Réduire les dépenses militaires américaines, même à des niveaux moyens, ou adopter les systèmes de santé d’autres pays, centrés sur les gens, débloquerait des centaines de milliards de dollars pour accroître les investissements américains dans les secteurs émergents verts, comblant ainsi leur retard concurrentiel. Les États-Unis perdent dans la concurrence simplement parce qu’ils allouent leurs ressources vers d’autres dépenses. 

Lorsque les États-Unis disent « Nous avons choisi de dépenser notre argent en armes plutôt qu’en produits verts, par conséquent nous ne sommes pas compétitifs, vous devez donc réduire vos dépenses en produits verts », le reste du monde peut et doit simplement répondre « Non, cela nous sera dommageable. » 

Dans les industries vertes, le monde n’est pas confronté à une « surcapacité » mais au danger d’une offre insuffisante. L’Agence internationale de l’énergie remarque que l’utilisation actuelle de combustibles fossiles à la place de l’énergie verte est trop excessive si l’on veut éviter un changement climatique désastreux. La Chine est le producteur de technologies vertes le plus compétitif au monde, et risque même de ne pas pouvoir répondre aux besoins mondiaux.

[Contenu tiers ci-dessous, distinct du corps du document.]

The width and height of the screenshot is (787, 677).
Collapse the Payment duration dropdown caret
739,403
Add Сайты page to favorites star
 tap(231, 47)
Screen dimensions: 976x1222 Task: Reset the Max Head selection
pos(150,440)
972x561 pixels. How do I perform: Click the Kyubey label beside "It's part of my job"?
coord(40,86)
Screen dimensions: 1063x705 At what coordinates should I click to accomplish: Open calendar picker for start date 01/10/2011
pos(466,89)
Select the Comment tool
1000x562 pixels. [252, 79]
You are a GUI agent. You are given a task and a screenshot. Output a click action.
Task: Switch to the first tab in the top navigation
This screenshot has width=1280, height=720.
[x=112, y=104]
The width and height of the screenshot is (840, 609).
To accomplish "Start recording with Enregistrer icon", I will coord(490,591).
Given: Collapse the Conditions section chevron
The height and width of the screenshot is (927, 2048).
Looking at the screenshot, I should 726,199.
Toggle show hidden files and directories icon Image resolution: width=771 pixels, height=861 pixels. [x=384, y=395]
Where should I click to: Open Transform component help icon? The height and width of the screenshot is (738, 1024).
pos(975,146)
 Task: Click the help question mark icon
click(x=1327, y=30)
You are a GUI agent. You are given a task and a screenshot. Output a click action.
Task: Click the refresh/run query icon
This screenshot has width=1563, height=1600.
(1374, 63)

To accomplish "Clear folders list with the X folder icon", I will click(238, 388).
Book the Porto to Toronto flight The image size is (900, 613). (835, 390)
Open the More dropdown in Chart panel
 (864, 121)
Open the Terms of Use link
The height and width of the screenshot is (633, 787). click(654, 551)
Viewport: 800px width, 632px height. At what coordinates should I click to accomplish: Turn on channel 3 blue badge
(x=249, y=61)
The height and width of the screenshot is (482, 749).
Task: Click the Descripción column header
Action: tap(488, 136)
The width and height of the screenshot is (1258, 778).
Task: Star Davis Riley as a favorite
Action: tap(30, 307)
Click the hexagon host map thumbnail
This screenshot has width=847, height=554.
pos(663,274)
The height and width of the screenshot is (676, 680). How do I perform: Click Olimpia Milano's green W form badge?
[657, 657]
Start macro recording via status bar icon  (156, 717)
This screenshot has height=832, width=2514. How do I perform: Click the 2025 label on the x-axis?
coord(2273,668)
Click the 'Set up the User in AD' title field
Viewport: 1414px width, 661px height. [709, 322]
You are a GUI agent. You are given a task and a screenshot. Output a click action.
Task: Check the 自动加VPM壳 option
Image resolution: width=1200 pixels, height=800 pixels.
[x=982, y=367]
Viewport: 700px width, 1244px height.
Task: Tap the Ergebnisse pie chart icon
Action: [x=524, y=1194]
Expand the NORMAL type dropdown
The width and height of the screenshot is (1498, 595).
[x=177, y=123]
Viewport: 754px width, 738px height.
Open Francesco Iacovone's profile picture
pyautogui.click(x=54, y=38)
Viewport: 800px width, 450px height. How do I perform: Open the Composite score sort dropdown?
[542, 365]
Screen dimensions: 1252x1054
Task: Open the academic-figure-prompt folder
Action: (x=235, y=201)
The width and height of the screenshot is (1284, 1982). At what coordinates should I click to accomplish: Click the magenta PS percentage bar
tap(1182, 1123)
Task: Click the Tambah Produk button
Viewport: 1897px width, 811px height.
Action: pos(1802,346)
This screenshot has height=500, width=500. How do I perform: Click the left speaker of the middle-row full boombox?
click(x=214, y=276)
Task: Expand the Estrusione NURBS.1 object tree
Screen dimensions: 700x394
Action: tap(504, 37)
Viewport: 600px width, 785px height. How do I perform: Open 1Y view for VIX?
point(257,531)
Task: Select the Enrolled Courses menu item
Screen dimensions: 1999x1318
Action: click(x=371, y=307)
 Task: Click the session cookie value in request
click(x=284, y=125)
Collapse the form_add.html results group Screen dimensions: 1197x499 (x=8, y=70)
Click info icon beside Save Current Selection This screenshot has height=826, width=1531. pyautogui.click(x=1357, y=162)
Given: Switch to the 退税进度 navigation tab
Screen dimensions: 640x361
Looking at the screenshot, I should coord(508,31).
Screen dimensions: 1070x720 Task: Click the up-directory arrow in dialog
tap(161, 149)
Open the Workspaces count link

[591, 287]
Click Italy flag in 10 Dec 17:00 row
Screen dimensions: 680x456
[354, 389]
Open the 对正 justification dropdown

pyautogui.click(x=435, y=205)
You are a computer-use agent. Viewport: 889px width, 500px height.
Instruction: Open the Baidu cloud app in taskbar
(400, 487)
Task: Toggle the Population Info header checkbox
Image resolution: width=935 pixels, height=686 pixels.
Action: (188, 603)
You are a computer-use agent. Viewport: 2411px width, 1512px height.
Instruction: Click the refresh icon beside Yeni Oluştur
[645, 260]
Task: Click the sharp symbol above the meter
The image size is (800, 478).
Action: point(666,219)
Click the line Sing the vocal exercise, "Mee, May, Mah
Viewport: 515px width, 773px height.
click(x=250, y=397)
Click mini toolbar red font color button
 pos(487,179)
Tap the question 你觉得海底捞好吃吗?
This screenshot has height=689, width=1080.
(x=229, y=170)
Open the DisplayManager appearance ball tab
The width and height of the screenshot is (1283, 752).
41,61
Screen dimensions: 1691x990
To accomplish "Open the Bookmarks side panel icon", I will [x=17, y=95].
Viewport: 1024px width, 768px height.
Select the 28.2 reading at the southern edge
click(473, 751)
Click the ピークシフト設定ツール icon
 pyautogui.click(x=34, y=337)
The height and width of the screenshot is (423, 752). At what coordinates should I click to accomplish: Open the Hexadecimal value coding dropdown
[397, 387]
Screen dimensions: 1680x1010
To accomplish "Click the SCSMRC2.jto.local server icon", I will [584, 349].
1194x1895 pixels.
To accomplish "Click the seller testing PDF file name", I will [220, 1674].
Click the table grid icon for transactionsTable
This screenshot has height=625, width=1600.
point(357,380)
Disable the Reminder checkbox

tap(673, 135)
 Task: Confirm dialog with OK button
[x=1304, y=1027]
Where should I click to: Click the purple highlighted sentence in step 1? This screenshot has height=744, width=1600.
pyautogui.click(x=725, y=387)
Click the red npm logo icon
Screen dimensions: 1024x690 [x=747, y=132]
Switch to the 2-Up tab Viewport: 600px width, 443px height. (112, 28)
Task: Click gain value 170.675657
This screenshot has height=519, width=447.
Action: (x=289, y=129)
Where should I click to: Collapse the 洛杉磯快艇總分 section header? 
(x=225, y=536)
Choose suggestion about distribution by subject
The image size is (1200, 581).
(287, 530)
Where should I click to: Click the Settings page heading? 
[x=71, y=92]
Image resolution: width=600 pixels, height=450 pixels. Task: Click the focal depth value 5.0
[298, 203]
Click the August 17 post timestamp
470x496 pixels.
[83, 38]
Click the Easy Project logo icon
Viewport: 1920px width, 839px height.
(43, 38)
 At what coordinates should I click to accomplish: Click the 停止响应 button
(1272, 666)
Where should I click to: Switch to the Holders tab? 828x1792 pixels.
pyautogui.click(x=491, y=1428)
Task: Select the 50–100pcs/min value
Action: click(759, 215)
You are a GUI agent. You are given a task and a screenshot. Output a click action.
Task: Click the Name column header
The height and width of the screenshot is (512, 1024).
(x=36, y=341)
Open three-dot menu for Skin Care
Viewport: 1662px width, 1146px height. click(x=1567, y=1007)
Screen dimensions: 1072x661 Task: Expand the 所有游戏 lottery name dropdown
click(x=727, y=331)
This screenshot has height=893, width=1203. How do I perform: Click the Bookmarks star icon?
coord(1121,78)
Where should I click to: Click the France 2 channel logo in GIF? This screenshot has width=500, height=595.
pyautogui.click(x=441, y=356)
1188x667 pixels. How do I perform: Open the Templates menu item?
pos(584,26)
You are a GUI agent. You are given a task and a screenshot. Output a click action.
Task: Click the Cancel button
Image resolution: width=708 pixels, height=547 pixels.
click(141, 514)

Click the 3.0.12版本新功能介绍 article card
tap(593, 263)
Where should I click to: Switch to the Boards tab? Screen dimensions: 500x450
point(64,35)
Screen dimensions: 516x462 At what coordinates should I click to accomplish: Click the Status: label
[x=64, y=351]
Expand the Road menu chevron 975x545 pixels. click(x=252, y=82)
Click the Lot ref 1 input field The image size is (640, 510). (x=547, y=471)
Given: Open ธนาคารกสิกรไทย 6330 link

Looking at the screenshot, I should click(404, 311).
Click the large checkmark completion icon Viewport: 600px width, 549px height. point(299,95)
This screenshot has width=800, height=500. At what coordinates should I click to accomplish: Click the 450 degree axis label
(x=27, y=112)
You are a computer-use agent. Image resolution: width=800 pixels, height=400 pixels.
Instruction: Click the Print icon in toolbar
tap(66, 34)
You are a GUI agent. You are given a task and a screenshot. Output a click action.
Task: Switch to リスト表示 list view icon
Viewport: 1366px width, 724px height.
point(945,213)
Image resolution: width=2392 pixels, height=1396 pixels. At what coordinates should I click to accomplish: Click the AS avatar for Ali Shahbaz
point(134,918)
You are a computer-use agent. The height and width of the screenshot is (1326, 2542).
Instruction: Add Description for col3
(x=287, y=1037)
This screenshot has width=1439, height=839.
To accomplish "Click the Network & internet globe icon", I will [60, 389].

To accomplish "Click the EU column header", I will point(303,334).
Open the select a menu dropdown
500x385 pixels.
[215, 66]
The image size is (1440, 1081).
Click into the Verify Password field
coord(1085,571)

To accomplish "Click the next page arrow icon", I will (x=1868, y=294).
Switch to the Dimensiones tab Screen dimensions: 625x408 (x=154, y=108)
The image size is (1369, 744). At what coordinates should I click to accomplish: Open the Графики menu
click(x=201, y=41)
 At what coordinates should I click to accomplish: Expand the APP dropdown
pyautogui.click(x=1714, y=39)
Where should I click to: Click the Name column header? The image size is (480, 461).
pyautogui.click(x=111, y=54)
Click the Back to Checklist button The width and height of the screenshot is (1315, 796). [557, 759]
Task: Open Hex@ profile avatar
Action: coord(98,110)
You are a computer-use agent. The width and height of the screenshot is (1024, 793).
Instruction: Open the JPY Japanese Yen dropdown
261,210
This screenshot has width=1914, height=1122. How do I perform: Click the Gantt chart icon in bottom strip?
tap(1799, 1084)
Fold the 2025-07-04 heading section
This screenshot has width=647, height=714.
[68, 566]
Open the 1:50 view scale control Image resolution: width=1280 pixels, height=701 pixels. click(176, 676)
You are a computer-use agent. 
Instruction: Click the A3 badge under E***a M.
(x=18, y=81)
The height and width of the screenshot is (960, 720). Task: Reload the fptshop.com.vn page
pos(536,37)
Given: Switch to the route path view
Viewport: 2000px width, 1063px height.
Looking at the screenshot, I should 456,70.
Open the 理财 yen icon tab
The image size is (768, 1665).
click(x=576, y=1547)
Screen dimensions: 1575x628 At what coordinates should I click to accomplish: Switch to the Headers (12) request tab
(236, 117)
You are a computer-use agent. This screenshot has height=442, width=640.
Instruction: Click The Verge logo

Ce serait un pas en avant si les États-Unis détournaient les ressources de leur utilisation actuelle pour accroître leur compétitivité et leur production de produits verts. 

L’argument américain de « surcapacité » doit donc être rejeté comme une affirmation égoïste, contraire aux principes fondamentaux des sciences économiques et qui va à l’encontre des intérêts du monde.  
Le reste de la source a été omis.